## EXCERPTED DATA
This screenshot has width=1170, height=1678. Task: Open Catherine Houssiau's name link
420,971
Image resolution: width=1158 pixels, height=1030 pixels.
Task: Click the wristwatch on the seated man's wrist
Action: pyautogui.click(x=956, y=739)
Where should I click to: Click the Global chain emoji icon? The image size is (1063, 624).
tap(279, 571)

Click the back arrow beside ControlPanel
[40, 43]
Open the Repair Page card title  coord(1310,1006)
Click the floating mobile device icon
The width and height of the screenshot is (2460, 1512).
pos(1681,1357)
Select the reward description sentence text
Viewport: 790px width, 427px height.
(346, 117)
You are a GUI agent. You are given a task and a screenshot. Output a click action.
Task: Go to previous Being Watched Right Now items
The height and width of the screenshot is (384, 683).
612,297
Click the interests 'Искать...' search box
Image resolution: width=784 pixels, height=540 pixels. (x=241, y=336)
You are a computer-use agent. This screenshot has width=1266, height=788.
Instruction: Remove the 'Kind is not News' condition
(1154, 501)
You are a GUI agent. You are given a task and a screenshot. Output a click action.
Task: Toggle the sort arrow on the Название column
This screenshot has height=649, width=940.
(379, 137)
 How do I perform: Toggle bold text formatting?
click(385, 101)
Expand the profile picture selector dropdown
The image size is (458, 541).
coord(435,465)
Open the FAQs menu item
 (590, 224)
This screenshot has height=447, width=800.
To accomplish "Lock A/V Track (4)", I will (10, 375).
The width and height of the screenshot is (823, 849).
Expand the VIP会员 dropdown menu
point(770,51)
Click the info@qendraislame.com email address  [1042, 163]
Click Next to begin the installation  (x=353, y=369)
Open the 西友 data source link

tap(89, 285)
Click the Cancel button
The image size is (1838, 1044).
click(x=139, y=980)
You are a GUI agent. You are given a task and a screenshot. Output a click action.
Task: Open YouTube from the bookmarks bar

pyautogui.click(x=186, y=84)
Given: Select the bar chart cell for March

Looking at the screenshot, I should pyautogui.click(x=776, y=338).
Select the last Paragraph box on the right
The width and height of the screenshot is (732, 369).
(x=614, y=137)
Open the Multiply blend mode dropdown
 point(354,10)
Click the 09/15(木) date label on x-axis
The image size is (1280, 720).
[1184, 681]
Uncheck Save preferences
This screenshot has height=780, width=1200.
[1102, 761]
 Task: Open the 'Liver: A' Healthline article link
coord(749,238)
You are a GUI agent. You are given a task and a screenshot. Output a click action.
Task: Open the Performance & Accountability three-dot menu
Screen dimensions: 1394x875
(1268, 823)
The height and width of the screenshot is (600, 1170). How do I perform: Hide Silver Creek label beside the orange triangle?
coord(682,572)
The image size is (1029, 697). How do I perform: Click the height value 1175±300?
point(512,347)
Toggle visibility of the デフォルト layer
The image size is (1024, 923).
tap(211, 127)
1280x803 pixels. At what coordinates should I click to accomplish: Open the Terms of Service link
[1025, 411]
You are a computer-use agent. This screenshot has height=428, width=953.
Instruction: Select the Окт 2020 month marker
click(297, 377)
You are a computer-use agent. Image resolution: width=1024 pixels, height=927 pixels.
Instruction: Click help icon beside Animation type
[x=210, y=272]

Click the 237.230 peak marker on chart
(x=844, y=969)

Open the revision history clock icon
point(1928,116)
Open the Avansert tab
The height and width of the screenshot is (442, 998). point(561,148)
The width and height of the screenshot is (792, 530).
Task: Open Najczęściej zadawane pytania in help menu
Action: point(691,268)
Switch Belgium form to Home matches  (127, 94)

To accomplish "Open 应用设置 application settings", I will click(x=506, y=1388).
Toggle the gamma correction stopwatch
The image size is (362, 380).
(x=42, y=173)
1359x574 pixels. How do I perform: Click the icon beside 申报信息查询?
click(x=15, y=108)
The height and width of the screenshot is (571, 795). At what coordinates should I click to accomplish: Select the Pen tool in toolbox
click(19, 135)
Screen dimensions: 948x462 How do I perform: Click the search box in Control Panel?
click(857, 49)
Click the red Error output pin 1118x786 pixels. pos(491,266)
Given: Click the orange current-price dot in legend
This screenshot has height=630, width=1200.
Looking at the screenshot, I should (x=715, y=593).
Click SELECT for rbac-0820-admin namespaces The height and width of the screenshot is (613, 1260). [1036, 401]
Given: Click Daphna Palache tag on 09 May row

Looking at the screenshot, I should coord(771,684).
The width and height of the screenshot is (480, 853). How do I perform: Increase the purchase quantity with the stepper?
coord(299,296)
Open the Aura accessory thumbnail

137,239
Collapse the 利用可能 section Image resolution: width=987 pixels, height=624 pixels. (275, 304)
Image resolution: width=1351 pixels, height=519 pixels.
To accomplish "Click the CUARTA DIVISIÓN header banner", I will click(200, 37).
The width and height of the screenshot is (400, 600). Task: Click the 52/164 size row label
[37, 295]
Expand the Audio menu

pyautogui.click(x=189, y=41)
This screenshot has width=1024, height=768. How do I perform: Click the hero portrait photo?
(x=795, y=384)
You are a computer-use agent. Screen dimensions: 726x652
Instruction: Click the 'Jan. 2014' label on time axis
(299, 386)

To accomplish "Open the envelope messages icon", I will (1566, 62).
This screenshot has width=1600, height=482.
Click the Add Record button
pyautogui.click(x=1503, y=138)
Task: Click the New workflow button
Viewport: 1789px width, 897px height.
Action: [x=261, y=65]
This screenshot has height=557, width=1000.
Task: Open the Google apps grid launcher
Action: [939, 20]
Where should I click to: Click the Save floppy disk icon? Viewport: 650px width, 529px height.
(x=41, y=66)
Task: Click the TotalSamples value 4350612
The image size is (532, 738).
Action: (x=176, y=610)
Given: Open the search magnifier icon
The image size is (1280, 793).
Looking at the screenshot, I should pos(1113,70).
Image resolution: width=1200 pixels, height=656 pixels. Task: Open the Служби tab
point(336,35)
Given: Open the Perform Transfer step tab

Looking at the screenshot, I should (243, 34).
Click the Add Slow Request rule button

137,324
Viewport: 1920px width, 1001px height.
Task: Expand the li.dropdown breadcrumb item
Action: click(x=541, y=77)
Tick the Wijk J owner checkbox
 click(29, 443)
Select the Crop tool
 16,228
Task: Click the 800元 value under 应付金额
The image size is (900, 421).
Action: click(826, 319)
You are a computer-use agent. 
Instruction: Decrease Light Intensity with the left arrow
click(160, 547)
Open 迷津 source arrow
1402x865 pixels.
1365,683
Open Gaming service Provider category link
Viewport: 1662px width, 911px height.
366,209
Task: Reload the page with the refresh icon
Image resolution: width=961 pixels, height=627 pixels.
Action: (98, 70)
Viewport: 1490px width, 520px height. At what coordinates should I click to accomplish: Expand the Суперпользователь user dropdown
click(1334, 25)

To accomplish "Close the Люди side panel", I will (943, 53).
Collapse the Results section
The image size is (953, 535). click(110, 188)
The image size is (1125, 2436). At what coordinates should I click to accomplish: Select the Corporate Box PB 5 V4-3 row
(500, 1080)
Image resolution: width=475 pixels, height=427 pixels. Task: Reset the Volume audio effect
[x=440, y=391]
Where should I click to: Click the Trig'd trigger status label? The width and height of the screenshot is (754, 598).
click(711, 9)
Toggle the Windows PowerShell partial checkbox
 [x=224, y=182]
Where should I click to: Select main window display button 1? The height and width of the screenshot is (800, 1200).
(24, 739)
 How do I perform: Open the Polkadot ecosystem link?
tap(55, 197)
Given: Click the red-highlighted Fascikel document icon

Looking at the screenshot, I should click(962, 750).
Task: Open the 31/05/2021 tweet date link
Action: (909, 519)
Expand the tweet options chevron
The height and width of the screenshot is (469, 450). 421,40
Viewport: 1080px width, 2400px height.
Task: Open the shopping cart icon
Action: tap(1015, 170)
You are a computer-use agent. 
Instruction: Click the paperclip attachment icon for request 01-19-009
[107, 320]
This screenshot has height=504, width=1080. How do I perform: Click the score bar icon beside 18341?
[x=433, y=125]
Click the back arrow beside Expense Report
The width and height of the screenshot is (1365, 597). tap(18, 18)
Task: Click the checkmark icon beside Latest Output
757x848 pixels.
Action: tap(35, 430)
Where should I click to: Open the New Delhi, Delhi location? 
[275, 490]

## PROBLEM DETAILS
Reproduce exactly the stretch of the material above that starts at the line with "Open the Aura accessory thumbnail" and ends at the line with "Task: Click the New workflow button", both included, and nothing else.

## TASK RESULT
Open the Aura accessory thumbnail

137,239
Collapse the 利用可能 section Image resolution: width=987 pixels, height=624 pixels. (275, 304)
Image resolution: width=1351 pixels, height=519 pixels.
To accomplish "Click the CUARTA DIVISIÓN header banner", I will click(200, 37).
The width and height of the screenshot is (400, 600). Task: Click the 52/164 size row label
[37, 295]
Expand the Audio menu

pyautogui.click(x=189, y=41)
This screenshot has width=1024, height=768. How do I perform: Click the hero portrait photo?
(x=795, y=384)
You are a computer-use agent. Screen dimensions: 726x652
Instruction: Click the 'Jan. 2014' label on time axis
(299, 386)

To accomplish "Open the envelope messages icon", I will (1566, 62).
This screenshot has width=1600, height=482.
Click the Add Record button
pyautogui.click(x=1503, y=138)
Task: Click the New workflow button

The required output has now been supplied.